In this case let us use \(a_{\sigma},u_{2\sigma},a_{\lambda},u_{\lambda}\) as our irreducibles:
std::vector<std::vector<int>> basic_irr= { {0,1,0},{2,2,0},{0,0,1},{2,0,1} };
std::vector<std::string> basic_irr_names= { "asigma", "u2sigma", "alambda", "ulambda" };
{k,t1,...,tn} where {t1,...,tn} represents \(S^V\).To compute the multiplication graph in the range \(S^{n\sigma+m\lambda}\), $-5\le n,m\le 5$, use:
auto F= Factorization<group_t>(2,{ -5,-5 }, { 5,5 },basic_irr, basic_irr_names);
The 2 here signifies that we work on the top level of \(C_4\).
Then
F.compute_with_sources({{0,0,0}}, {"1"});
computes the factorizations by connecting every node in the multiplication graph to \(1\) (if possible). To print the generator at degree \([3,1,0]\) use:
std::cout<< F.getname({3,1,0});
To print the names of all generators use:
std::cout<< F;
To print the multiplication graph in the dot format use
std::cout << F.graph;
If a generator name is ??? then means that the generator could not be obtained by multiplying/dividing the basic irreducibles with 1. This means that additional sources may be needed. To include the generator of \(H_{-3}S^{-2\lambda}\) as our source we use:
F.compute_with_sources({{0,0,0},{-3,0,-2}}, {"1","s"});
where now both \(1\) and \(s\) are used as sources.
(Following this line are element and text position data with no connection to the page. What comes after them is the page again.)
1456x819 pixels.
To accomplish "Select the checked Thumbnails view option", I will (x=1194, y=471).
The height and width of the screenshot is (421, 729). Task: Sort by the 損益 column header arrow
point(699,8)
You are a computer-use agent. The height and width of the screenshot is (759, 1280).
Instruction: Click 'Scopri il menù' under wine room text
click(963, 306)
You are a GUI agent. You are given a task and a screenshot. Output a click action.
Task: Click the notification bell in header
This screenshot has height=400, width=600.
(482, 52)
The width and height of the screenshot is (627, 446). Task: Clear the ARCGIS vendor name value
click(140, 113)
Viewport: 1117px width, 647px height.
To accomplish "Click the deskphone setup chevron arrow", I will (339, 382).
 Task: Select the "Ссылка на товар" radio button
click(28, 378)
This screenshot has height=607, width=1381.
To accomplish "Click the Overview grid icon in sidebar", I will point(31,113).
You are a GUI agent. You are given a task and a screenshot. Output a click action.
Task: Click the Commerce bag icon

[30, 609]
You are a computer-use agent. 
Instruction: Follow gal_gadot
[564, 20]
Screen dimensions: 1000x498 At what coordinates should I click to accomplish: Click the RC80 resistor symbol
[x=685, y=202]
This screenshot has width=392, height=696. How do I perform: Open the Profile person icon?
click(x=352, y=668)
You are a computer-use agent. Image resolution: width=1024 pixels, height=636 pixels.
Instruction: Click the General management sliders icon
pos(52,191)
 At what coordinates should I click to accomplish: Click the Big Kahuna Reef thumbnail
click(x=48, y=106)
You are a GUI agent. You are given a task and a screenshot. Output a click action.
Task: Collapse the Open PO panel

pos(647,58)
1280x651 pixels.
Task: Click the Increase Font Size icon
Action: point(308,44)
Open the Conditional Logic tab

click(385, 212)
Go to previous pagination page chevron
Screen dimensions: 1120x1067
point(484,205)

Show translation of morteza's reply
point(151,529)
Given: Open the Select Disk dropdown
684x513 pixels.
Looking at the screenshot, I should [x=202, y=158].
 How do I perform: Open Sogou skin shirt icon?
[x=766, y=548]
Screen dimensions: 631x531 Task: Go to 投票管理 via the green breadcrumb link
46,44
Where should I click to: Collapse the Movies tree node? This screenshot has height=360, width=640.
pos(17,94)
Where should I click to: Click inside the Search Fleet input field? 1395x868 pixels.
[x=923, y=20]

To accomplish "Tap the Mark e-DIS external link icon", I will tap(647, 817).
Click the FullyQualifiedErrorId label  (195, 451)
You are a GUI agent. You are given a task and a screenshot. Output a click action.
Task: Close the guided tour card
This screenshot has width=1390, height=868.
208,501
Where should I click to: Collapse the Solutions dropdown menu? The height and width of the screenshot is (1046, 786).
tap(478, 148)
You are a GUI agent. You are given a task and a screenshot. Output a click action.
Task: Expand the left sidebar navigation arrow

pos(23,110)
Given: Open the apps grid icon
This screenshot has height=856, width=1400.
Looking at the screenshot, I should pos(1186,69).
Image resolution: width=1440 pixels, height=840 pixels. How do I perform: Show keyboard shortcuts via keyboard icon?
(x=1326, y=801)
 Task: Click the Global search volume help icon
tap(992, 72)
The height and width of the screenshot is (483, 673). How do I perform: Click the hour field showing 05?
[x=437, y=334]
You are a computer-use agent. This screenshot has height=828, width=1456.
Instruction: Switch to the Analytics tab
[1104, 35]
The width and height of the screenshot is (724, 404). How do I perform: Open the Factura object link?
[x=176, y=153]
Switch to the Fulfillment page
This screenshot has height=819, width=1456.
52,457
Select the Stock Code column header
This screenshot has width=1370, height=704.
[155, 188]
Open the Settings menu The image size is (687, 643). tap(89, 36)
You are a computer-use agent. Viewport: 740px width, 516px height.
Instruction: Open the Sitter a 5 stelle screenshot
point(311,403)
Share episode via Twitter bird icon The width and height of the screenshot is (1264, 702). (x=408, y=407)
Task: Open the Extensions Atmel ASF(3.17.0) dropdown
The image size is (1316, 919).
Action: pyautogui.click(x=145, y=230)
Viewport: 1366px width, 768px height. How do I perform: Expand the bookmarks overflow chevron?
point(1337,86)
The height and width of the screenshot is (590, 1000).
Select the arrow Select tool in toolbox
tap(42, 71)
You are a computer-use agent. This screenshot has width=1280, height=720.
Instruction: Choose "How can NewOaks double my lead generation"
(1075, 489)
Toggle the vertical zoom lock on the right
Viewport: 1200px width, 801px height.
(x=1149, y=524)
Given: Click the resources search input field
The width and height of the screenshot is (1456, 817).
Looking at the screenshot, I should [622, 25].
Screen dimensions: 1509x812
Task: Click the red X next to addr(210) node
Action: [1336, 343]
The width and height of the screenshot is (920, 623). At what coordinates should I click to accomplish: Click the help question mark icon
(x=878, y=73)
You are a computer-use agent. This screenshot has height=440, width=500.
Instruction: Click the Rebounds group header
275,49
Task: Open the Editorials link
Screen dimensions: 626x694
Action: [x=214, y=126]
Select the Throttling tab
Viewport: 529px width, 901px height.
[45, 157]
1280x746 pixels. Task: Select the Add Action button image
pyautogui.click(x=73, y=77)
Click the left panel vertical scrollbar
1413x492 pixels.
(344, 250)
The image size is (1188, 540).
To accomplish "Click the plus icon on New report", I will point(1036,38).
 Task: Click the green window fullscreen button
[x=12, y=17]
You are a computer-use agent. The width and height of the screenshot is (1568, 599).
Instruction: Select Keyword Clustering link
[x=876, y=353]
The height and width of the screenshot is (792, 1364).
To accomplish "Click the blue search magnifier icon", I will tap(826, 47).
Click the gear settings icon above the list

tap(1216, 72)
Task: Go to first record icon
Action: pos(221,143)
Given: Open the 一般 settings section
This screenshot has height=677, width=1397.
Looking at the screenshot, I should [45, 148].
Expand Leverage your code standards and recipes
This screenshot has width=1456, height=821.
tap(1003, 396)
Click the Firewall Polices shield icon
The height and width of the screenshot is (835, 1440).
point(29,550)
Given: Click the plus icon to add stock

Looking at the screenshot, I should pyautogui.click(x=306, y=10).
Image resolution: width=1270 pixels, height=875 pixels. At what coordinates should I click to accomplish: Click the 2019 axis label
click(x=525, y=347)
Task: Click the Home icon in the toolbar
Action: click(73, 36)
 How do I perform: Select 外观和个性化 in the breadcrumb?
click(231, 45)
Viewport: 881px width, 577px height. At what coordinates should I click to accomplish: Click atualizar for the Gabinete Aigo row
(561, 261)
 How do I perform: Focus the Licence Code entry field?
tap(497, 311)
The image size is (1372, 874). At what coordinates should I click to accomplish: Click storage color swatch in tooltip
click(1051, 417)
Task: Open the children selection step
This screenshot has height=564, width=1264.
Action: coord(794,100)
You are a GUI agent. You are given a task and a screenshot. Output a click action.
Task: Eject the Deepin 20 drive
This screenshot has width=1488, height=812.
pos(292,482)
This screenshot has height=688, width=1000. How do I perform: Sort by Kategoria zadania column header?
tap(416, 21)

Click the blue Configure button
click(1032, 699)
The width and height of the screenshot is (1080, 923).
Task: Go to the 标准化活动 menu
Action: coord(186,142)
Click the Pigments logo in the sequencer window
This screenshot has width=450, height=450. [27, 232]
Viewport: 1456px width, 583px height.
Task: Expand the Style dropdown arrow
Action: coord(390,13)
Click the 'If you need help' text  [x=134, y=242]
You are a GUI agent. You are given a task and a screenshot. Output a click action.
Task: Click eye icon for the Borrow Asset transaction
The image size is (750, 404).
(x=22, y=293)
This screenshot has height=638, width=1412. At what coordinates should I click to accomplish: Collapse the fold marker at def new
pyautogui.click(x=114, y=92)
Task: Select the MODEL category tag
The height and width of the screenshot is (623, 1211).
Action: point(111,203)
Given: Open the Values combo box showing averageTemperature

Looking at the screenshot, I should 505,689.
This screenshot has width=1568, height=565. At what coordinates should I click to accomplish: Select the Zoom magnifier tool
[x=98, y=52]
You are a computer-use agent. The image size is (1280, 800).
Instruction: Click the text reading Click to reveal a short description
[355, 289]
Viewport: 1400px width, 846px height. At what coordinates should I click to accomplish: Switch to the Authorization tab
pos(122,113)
It possible that there are enough sources yet we still get \(?\); that means the basic identification was not enough to compute all products. You can then use
F.pass_disconnected();
to try redoing the identification now using triple box products. This will be very computationally expensive.
Finally, if only the connectivity of the Multiplication Graph is desired, as opposed to precise factorizations of the generators, you can instead use the MultGraphConnectivity class instead of Factorization:
auto M= MultGraphConnectivity<group_t>({ -5,-5 }, { 5,5 }, basic_irr);
M.compute_with_sources({[0,0,0]});
To survey the degrees of elements that may not be connected to any sources use
std::cout << M.graph.disconnected();
The classes Factorization and MultGraphConnectivity work by multiplying all generators of \(H_\star\) in a given range.
To multiply two specific generators together we use the function ROGreen. Example:
auto linear_combination= ROGreen<group_t>(2,{0,2,-2},{1,3,-4});
performs the operation
\[ H_0^{C_4}(S^{2\sigma-2\lambda}) \otimes H_1^{C_4}(S^{3\sigma-4\lambda}) \to H_1^{C_4}(S^{5\sigma-6\lambda}) \\ a\otimes b\mapsto ab\]
where \(a,b\) are generators of the respective homology groups. Here:
linear_combination is a row vector \([t_0,...,t_k]\) of integer entries representing that: \[ab=\sum_it_ig_i\]
where \(g_i\) are the generators of the homology group the product lives in, which in our case is \( H_1^{C_4}(S^{5\sigma-6\lambda})\).int arguments in RO::Green. For example, providing \(1,2\) selects the second and third generators \(a,b\) of the noncyclic groups respectively.The method ROMassey computes (triple) Massey products in the Green functor \(H_{\star}\). Example:
auto Mass= mackey::ROMassey<group_t>(2,{0,1,0},{-3,-3,0},{2,2,0});
computes the Massey product \(\langle a_{\sigma},w_3,u_{2\sigma}\rangle \) and its indeterminacy.
As with the multiplicative structure, the Massey product is expressed in terms of a linear combination of the basis in the homology of the box product, while the indeterminacy is expressed via two groups which we can survey by
std::cout << Mass.indeterminacy();
We can also provide three optional int arguments at the end for selections, analogous to what we did in Multiplying generators (see Massey for more details).